*TO DO*: No pictures go into the copy. Write out every line below exactly.
··· DATA EXTRACTS
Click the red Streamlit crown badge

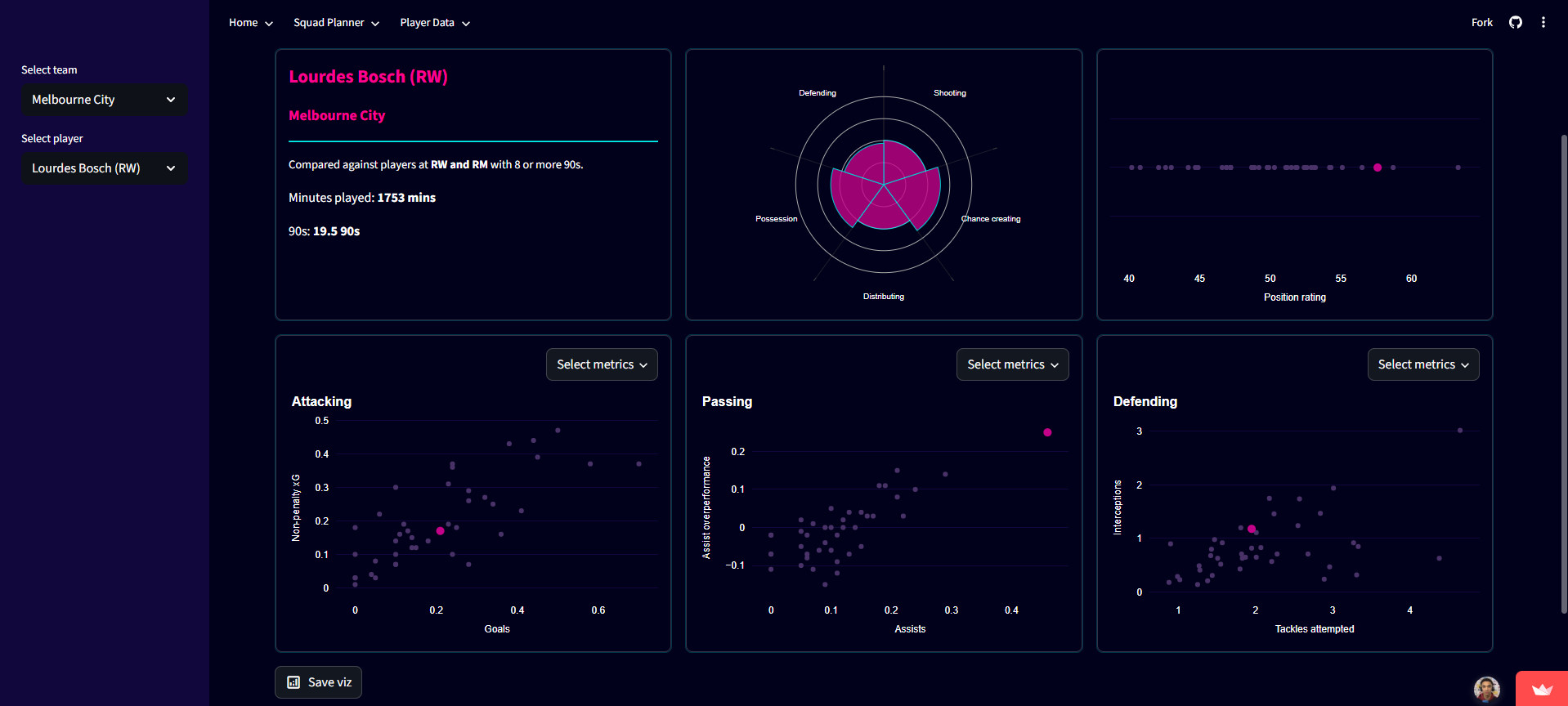coord(1541,689)
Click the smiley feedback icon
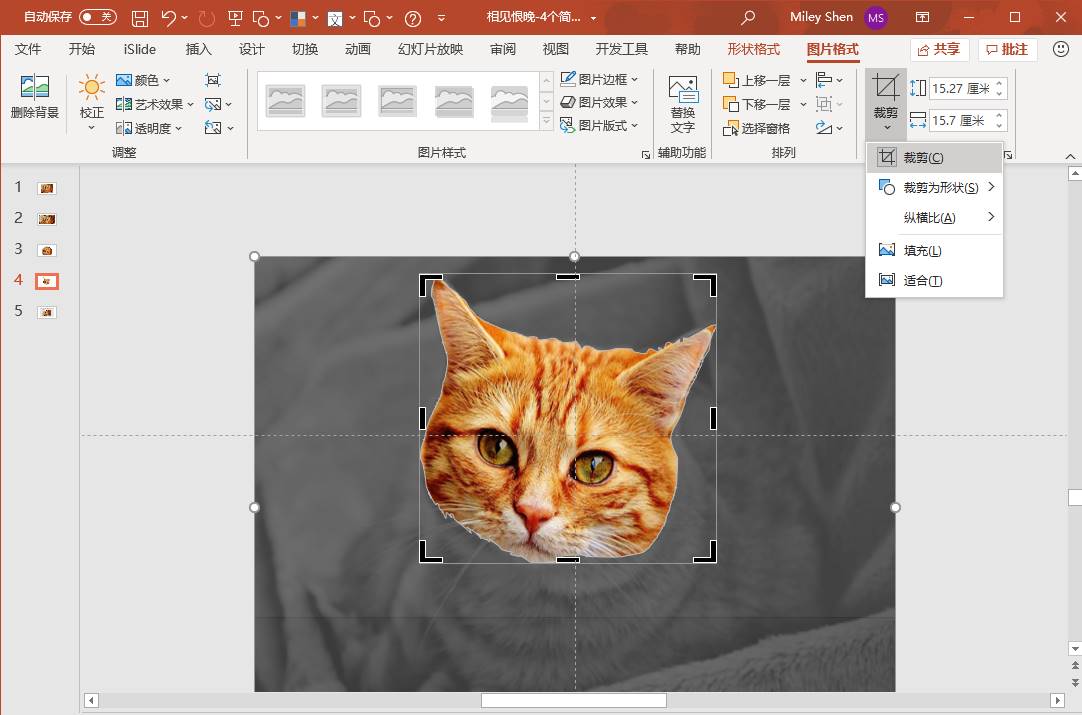This screenshot has width=1082, height=715. (x=1061, y=49)
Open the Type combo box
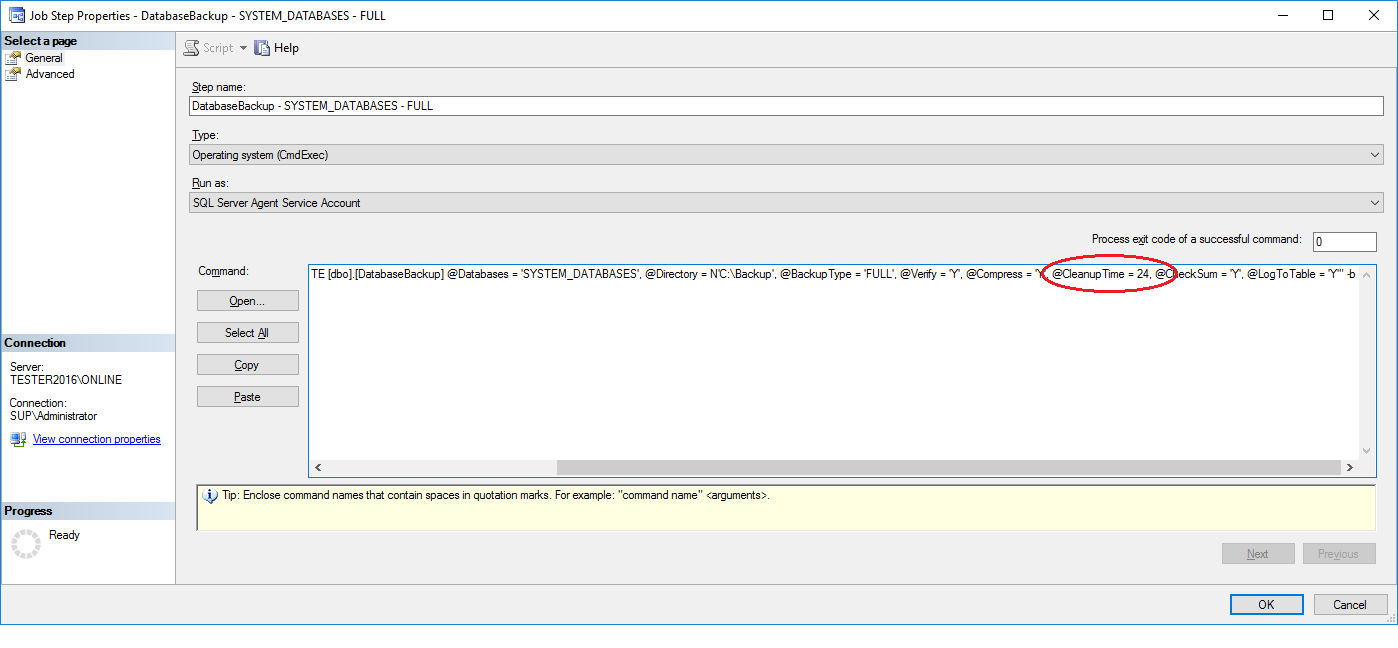This screenshot has width=1398, height=648. pos(786,155)
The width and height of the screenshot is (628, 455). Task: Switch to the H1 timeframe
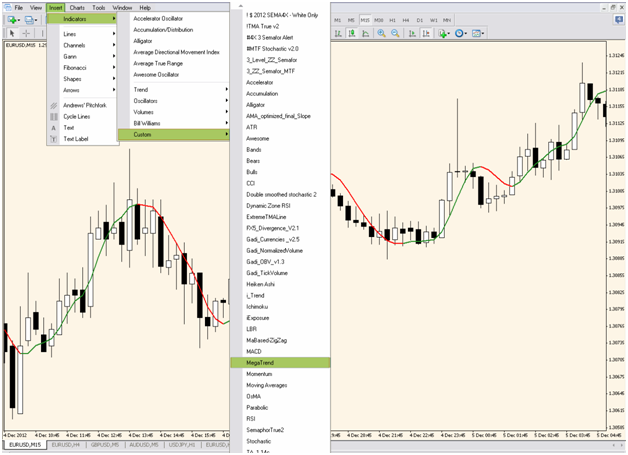pos(393,20)
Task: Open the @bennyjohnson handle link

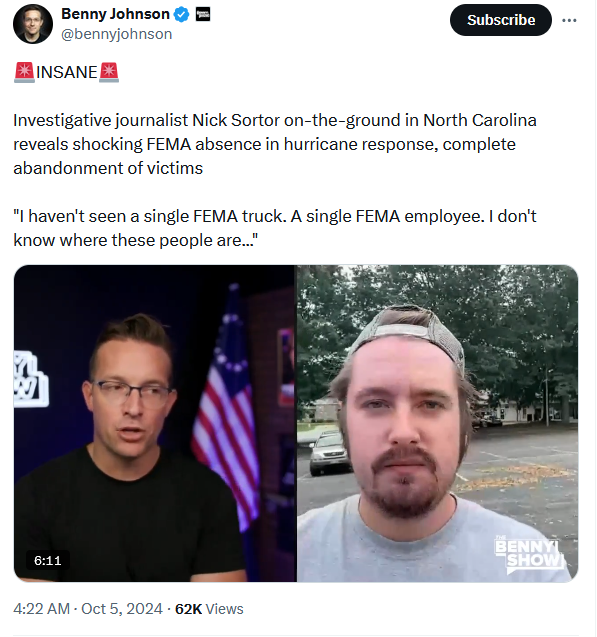Action: click(117, 34)
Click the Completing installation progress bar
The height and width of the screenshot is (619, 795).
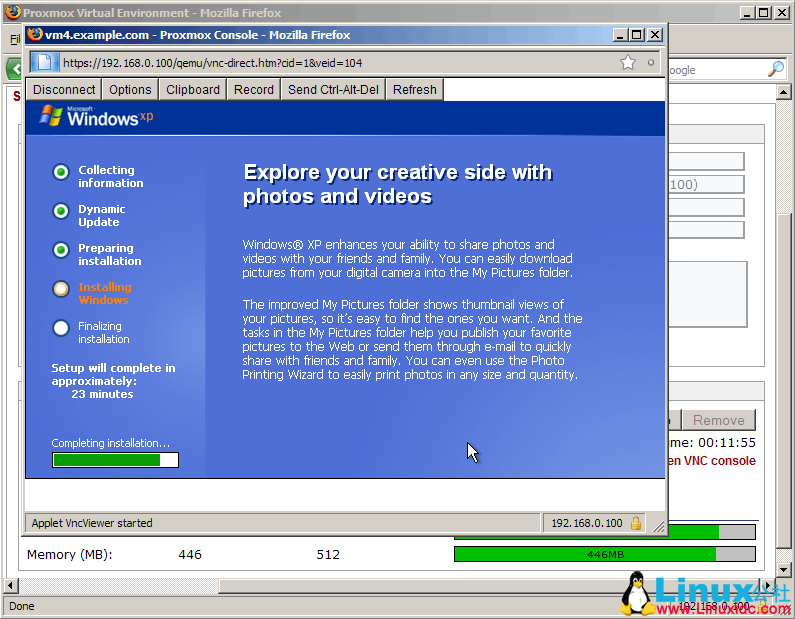[115, 460]
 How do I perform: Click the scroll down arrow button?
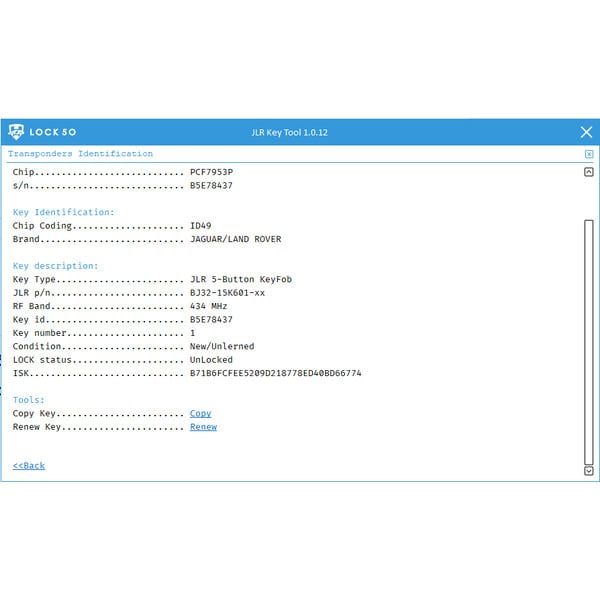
······
*RESPONSE TO THE TASK*:
Click the red Streamlit crown badge

coord(1541,689)
Click the smiley feedback icon
This screenshot has width=1082, height=715. (x=1061, y=49)
Open the Type combo box
This screenshot has width=1398, height=648. pos(786,155)
The width and height of the screenshot is (628, 455). Task: Switch to the H1 timeframe
pos(393,20)
Task: Open the @bennyjohnson handle link

Action: click(117, 34)
Click the Completing installation progress bar
The height and width of the screenshot is (619, 795).
[115, 460]
 How do I perform: Click the scroll down arrow button?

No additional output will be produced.